Other factors such as rights of way, servitudes, special conditions related to the property can also be checked at the Acte de Vente stage and should form part of the detailed understanding of what you are buying before you finally put pen to paper and hand over the cash. As if this was not enough paperwork. You may like to think of adding some of your own! Now is the time if you are thinking of making any structural or significant changes to the intended purchase; an attic conversion, an extension, a swimming pool, to add the condition that planning is agreed or obtained before a sale. This is common practice in France and would save a lot of headache if you knew before purchase that the idea you had for the 3 bedrooms all with en-suites in the attic of the longere your fancying is not only achievable in terms of space but also in terms of the authorities who control the planning rules.

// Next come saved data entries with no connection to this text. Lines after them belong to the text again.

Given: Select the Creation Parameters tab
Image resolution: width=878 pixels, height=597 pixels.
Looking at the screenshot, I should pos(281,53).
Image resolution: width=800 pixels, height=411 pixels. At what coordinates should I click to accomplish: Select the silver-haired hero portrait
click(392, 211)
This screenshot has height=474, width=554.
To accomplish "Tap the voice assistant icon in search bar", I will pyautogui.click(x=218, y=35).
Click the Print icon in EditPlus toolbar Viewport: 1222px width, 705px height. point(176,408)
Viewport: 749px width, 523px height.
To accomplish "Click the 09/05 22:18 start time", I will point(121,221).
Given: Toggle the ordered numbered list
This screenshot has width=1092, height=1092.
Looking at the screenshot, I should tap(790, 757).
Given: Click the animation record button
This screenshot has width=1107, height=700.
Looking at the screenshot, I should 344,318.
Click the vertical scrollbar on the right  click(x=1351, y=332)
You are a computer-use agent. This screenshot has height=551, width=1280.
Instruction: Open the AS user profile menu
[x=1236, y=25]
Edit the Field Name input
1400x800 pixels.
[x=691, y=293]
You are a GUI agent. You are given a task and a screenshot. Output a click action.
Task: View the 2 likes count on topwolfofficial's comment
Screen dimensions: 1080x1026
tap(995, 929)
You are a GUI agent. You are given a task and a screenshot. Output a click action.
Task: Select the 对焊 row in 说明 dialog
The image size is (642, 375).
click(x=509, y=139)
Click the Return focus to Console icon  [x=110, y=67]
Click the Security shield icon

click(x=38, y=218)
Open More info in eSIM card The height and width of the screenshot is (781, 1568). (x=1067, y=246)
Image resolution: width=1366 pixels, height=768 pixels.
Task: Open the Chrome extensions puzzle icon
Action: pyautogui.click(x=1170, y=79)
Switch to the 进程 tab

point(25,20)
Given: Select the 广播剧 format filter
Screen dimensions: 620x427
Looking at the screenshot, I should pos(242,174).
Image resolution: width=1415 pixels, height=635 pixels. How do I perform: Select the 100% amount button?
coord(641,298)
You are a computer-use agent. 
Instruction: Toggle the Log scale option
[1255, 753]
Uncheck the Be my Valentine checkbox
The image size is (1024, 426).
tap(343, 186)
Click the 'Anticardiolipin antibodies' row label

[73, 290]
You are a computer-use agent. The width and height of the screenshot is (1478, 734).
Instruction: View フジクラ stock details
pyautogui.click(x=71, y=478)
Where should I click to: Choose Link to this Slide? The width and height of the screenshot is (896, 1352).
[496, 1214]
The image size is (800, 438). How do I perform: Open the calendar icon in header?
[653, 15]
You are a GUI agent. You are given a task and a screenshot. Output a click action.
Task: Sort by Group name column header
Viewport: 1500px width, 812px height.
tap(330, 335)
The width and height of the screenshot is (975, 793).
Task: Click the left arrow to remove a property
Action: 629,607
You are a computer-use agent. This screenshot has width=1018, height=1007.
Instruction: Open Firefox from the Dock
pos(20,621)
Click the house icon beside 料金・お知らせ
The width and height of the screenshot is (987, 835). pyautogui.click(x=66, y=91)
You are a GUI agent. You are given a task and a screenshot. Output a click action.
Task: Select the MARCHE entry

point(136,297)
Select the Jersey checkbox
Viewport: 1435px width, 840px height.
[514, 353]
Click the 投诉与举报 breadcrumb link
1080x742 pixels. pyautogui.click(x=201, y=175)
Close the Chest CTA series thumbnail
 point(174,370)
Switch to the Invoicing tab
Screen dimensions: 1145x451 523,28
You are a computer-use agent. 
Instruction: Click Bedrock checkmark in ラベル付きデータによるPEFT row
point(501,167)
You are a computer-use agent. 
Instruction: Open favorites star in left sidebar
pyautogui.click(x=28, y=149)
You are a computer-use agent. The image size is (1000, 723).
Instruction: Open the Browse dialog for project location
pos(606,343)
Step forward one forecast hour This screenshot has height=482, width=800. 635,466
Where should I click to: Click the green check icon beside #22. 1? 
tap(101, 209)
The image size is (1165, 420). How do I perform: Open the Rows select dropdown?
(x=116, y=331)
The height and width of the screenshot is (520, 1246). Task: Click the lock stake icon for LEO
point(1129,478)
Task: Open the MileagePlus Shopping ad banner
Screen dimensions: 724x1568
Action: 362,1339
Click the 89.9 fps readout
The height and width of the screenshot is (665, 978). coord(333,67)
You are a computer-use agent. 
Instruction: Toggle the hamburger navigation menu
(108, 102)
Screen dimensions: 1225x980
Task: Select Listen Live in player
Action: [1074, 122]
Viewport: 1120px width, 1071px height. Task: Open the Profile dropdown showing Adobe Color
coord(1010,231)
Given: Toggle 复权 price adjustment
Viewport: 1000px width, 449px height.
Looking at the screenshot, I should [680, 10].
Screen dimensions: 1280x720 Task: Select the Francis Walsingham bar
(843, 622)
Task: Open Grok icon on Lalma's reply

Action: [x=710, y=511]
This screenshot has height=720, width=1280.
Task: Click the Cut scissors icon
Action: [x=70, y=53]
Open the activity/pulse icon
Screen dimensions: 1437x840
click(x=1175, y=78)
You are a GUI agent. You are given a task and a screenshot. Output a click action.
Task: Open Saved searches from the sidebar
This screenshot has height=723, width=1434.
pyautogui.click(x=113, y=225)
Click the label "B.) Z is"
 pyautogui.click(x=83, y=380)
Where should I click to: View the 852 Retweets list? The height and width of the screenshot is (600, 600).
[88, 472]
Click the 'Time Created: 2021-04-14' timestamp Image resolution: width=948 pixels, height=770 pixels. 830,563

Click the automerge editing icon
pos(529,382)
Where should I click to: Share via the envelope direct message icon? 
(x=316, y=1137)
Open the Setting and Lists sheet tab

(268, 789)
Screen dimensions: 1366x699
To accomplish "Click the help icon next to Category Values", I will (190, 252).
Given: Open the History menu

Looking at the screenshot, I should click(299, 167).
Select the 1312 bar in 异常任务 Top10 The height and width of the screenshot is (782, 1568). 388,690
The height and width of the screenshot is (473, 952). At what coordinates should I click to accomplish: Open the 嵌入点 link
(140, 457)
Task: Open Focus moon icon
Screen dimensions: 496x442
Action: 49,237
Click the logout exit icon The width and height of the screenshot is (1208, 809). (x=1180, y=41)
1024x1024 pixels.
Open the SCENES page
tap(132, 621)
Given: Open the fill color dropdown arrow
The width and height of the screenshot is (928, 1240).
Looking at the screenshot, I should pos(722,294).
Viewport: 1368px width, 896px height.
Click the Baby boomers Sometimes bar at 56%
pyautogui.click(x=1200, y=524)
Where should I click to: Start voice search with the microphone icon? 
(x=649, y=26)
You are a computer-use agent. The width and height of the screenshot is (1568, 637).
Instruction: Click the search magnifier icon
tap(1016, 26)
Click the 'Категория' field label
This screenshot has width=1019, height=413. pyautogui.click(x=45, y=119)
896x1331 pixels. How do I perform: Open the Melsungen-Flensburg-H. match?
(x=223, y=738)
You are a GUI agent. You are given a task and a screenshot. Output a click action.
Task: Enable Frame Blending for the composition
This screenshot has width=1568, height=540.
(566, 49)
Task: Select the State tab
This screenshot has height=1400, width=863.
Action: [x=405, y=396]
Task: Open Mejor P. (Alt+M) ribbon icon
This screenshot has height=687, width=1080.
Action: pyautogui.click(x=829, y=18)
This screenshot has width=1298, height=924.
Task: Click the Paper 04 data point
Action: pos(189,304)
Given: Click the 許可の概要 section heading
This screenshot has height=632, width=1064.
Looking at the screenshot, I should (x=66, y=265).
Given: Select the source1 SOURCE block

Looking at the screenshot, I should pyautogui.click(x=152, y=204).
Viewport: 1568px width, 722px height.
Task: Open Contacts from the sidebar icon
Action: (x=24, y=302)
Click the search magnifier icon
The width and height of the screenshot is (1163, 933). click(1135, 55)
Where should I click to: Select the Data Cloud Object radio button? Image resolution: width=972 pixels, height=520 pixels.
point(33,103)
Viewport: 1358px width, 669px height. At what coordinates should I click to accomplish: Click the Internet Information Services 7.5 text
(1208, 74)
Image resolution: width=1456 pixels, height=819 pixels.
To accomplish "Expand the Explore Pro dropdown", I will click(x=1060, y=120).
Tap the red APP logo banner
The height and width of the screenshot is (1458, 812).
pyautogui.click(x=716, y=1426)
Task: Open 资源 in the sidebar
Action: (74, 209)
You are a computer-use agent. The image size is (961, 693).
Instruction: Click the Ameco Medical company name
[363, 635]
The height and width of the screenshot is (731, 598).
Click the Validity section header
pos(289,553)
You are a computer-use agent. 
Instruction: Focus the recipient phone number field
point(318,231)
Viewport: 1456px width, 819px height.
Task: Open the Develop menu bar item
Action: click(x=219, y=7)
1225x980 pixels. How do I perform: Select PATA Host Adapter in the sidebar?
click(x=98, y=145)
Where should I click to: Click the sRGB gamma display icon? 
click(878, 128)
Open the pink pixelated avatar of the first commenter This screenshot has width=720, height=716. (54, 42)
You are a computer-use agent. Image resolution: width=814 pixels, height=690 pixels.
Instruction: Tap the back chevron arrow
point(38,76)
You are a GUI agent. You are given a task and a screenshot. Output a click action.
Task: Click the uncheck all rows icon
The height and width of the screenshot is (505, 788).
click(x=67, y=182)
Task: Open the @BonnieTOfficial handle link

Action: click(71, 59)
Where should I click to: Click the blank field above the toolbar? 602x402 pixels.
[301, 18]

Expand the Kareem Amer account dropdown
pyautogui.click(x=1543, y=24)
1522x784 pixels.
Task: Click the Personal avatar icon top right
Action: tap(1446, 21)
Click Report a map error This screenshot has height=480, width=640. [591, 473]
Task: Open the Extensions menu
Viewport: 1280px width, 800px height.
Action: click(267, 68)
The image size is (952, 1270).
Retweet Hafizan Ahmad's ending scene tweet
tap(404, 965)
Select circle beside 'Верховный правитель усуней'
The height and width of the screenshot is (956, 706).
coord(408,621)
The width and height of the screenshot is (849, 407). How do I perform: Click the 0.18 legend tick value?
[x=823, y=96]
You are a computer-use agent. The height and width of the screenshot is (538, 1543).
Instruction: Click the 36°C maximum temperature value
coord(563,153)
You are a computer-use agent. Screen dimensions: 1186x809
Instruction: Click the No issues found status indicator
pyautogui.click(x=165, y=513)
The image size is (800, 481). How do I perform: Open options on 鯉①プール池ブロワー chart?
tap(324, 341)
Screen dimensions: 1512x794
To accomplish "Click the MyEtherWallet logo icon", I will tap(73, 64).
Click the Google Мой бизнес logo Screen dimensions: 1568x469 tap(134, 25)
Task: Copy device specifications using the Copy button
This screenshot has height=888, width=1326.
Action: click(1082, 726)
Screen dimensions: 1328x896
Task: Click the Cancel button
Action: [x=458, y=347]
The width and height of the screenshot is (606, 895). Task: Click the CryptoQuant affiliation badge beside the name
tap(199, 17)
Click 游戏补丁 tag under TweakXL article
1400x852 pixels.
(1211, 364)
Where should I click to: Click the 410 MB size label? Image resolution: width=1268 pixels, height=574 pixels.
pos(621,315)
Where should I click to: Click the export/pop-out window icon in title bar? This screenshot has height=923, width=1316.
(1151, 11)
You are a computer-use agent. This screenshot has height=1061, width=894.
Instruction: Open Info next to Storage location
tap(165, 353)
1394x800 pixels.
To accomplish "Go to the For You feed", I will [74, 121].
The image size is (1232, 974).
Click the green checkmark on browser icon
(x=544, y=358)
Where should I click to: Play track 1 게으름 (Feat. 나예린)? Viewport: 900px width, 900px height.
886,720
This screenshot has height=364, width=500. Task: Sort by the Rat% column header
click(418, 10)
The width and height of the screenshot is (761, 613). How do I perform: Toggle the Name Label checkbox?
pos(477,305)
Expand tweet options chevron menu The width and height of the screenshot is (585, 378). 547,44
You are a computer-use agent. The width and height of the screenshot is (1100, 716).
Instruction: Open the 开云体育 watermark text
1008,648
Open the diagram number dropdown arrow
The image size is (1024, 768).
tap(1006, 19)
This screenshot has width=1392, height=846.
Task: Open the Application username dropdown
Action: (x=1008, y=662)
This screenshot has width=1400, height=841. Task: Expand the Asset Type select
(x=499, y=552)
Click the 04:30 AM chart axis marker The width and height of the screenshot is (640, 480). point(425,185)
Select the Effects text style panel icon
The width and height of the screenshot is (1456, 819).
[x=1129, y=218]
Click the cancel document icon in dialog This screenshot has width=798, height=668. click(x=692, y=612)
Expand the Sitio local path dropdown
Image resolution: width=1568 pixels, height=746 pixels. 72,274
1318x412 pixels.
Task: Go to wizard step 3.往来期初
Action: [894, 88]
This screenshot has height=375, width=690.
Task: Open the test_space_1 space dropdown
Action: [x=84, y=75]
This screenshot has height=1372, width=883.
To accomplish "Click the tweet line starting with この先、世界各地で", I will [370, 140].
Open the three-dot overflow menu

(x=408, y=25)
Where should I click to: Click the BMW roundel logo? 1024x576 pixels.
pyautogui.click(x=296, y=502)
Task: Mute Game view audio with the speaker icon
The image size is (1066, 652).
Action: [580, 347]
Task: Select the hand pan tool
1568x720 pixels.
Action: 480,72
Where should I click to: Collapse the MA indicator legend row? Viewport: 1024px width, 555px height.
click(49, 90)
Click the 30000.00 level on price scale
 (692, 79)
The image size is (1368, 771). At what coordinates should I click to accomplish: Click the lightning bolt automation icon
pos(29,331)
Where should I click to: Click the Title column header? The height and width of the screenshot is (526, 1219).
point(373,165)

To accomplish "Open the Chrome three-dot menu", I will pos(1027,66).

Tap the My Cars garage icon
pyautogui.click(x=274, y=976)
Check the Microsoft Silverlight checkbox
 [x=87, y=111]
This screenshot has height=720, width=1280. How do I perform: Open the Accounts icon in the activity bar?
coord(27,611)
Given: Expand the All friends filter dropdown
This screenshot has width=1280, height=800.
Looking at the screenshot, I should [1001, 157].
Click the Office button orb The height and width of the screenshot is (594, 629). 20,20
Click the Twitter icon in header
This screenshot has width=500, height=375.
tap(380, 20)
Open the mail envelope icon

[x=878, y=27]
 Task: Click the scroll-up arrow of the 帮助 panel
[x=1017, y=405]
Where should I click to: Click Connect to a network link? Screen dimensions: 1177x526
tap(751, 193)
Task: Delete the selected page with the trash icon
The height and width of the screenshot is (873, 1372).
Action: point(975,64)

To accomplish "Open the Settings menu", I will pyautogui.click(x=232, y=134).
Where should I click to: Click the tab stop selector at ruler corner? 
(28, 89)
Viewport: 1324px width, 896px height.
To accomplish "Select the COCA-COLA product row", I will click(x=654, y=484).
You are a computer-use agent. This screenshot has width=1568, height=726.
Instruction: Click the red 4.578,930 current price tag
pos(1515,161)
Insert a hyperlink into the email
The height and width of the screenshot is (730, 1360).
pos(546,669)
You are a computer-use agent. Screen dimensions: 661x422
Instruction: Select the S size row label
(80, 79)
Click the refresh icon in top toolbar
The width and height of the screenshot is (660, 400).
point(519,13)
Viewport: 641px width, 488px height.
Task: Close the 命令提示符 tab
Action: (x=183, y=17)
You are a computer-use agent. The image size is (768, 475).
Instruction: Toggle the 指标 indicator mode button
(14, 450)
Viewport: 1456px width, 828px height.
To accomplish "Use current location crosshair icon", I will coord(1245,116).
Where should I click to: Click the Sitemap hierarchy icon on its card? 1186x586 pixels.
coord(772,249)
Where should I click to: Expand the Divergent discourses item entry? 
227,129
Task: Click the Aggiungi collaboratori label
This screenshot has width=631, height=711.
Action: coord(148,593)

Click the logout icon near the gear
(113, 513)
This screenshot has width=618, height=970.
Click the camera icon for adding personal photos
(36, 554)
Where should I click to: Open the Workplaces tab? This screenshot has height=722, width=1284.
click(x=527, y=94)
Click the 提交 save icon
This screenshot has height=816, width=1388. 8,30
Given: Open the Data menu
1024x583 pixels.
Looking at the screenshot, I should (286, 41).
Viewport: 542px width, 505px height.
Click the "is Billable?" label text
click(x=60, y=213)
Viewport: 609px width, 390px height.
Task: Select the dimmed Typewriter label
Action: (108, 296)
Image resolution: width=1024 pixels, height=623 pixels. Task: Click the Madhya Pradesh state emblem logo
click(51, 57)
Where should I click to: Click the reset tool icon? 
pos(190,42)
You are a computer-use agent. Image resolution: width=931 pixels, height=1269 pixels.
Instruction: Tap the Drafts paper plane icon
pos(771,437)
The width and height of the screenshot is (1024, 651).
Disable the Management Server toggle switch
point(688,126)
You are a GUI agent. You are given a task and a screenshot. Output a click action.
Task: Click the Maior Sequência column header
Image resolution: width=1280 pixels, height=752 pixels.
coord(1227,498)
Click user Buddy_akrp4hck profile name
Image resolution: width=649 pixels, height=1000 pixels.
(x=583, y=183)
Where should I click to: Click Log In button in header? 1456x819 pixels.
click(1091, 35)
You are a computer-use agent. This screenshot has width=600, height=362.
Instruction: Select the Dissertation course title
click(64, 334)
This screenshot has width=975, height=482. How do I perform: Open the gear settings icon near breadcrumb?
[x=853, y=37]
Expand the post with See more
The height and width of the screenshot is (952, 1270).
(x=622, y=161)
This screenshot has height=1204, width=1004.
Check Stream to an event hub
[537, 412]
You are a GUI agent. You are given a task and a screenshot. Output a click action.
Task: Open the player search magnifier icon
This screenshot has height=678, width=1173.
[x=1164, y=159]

People buy property for a variety of reasons. These reasons are as individual as they are, and their choices just as varied. There is a commonality of system and procedure for all sales. An understanding of this to as high a degree as possible will, at best, make the process relatively easy. A blurred conception of what’s involved could lead to heartache, worry and no small financial cost. Do all you can to make sure you have a grasp and understanding of what’s involved. Use places like FrenchEntrée to glean as much information as you can, but above all else, if in doubt, ask! There is bound to be someone on forum or an article somewhere that covers the situation you find yourself. Some people will have already been there, done that and now be using the T-shirt as a duster.

[Editor’s note: the validity of the permis de construire was extended to 3 years with the possibility of 2 renewals of 1 year each. Source: Service Public}

• Stephen Davies runs Renovate in France and works full time as a designer, planner, and project manager, on renovations and new builds.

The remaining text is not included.